The results prove that adding entropy-based features and extracted QRS complexes to the raw signal is beneficial. In every task, the hybrid network performed the best. The difference between the interpretation of raw signals and other feature supplementation was the highest for predicting 20 classes. The addition of entropy-based features and QRS complexes improved accuracy on average by 6.3%.
Although modules interpreting entropy-based features proved to be, on average, the least accurate models, it is worth noting that these modules were also the simplest, consisting of merely two fully-connected layers. The simplicity of these modules caused by their minimal architecture consisting of only two layers makes their performance impressive, especially for two classes, where QRS entropy achieved on average 86.5% accuracy. Combining this with the fact that the best network in every task used entropy-based features suggests an informational benefit of these metrics.

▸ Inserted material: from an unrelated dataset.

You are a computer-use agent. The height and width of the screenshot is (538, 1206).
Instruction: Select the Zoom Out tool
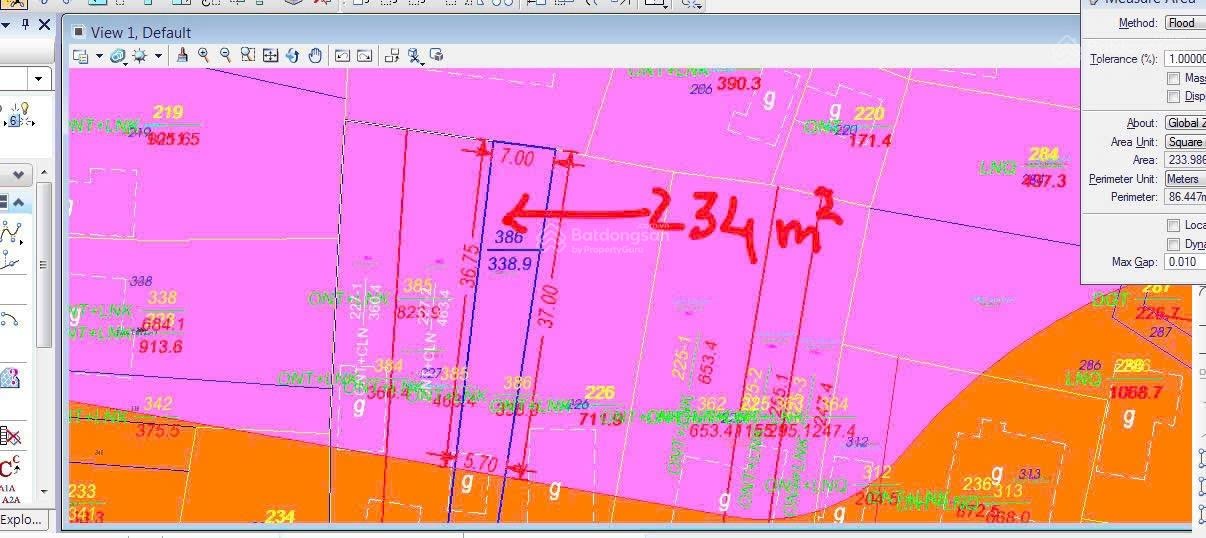pos(226,56)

Their complementation with the base signal may be caused by their different approach to signal interpretation. Convolutional neural networks are designed to extract the information encoded in values of signal samples, their relationship with each other, and the overall shape of the signal. However, entropies are measures of signal predictability, order, and how deterministic they are. These are different ways of extracting information, making them a proper supplementation for signal processing neural networks. The authors plan further research of this phenomenon on other signals.

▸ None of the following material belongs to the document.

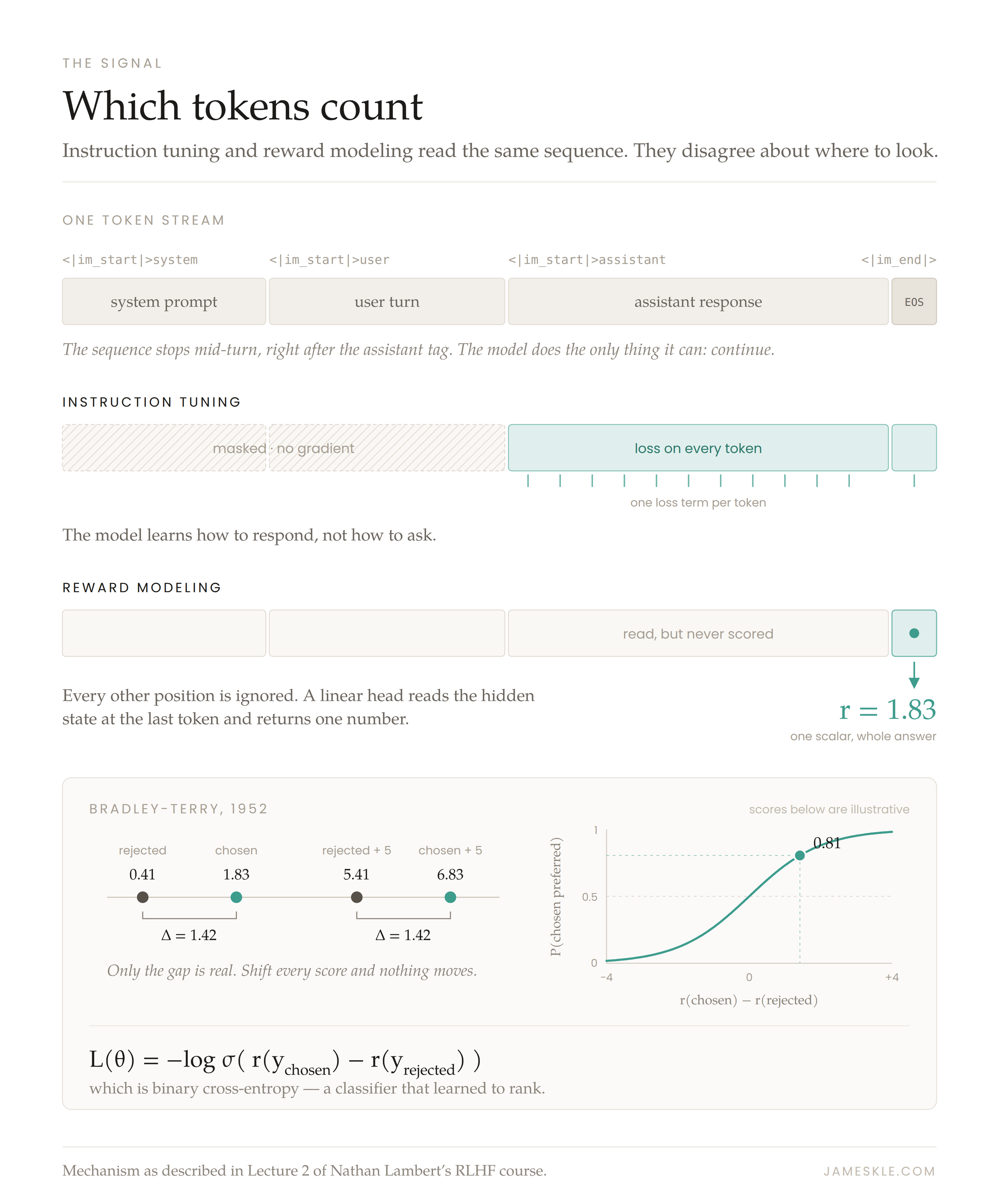The width and height of the screenshot is (999, 1204).
Task: Click the masked no gradient hatched block
Action: (284, 448)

The entropy-based features extracted from QRS complexes turned out to be better at encoding class-specific information compared to entropy measures of the raw signal. This is a surprising observation. The authors speculated a priori that these entropy-based features would have been less significant than entropy measures conducted on the raw signal due to the structural self-repetitiveness caused by QRS complexes.
R-peak detectors vary in their effectiveness. However, the proposed method of aggregating their results and cross-validating them across signals from several leads simultaneously significantly improves the precision of R-peak detection. In the extracted QRS, the R-peak is not always aligned in the center of the signal’s subsection, which was the authors’ initial goal. This is because the R waves are not at constant distances and the fact that the position of the R wave is determined globally for all 12 leads, which means that for specific leads, especially the extreme ones, a shift may occur.

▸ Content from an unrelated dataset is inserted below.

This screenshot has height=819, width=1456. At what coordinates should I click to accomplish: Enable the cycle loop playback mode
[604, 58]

The methods employed in this research for entropy-based feature calculations and R wave detection have limitations of use due to their computational complexity and non-vectorized code. Therefore, the authors plan to research this subject further to minimize unnecessary computations and vectorize the code, allowing it to use highly optimized computation frameworks such as PyTorch.
The artificial intelligence systems investigated in this article may benefit from feature selection. This procedure may reduce the computational complexity of the networks by calculating only selected entropy metrics (in both raw entropy and QRS complex entropy modules). For example, in [
65], the authors applied the Feature Correlation technique to determine useful features in input data. This technique may reduce the amount of required entropy features computation with minimal loss inaccuracy. The authors plan further research on this topic.